Collected data
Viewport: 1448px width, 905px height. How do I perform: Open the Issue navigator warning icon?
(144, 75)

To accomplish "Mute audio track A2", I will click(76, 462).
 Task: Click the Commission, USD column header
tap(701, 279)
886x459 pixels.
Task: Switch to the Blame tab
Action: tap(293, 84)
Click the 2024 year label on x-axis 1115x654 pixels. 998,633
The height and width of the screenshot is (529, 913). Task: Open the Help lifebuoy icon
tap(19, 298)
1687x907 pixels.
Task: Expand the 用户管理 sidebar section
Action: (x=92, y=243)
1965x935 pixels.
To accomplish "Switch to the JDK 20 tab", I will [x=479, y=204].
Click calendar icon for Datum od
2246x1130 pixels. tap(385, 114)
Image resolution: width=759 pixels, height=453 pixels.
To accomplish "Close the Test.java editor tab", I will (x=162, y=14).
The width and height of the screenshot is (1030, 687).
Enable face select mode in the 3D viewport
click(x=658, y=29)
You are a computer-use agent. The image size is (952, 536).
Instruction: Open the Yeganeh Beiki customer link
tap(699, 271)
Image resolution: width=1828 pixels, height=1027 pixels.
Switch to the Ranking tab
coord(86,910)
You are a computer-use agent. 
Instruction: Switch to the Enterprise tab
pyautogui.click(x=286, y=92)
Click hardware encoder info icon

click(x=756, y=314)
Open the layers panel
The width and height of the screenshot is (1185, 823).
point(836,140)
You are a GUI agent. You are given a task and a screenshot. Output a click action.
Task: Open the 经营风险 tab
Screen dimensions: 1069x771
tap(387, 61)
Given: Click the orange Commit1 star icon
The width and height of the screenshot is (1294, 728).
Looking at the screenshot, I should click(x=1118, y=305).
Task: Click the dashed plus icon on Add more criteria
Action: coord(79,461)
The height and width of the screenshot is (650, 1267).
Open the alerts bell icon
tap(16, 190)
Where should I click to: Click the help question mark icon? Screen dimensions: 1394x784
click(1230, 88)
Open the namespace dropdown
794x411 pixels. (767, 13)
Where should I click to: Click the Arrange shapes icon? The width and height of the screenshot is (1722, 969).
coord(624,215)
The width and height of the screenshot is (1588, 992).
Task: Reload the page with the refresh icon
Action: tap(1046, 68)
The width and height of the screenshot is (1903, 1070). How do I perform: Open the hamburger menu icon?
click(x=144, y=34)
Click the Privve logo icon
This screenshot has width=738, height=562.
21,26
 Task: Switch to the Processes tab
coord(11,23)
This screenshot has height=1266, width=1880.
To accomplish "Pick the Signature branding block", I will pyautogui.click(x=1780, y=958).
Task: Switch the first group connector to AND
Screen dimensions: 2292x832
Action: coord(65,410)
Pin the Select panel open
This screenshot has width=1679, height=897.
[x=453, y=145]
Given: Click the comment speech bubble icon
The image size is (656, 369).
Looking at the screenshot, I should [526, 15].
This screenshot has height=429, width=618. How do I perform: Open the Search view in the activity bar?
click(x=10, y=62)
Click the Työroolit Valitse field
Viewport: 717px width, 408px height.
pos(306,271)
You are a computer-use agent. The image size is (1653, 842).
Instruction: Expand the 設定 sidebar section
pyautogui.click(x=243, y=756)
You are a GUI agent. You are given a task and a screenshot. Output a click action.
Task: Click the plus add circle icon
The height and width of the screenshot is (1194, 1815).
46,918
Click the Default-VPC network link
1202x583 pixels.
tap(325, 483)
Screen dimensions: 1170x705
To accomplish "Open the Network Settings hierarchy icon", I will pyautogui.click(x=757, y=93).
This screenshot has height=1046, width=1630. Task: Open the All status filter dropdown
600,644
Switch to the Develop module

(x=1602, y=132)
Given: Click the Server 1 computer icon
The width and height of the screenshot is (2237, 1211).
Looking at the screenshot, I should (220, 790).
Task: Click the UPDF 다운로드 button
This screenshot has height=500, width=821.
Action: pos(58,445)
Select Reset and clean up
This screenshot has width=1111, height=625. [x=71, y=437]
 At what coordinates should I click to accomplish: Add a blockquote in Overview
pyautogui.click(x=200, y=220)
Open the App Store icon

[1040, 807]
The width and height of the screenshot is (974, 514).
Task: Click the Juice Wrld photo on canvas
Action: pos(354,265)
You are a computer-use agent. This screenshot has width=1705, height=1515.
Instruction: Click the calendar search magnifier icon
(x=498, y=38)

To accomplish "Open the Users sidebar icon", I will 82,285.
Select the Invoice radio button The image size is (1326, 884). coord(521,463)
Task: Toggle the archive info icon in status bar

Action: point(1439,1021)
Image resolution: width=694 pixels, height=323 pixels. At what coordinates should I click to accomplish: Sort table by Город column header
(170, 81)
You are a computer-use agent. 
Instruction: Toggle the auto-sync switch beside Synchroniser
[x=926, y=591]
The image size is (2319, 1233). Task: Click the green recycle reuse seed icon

# [Your instructions]
Look through the records for the word "button". Every line that has it should be copied.

# [Response to the exercise]
Task: Click the UPDF 다운로드 button
Select the Invoice radio button The image size is (1326, 884). coord(521,463)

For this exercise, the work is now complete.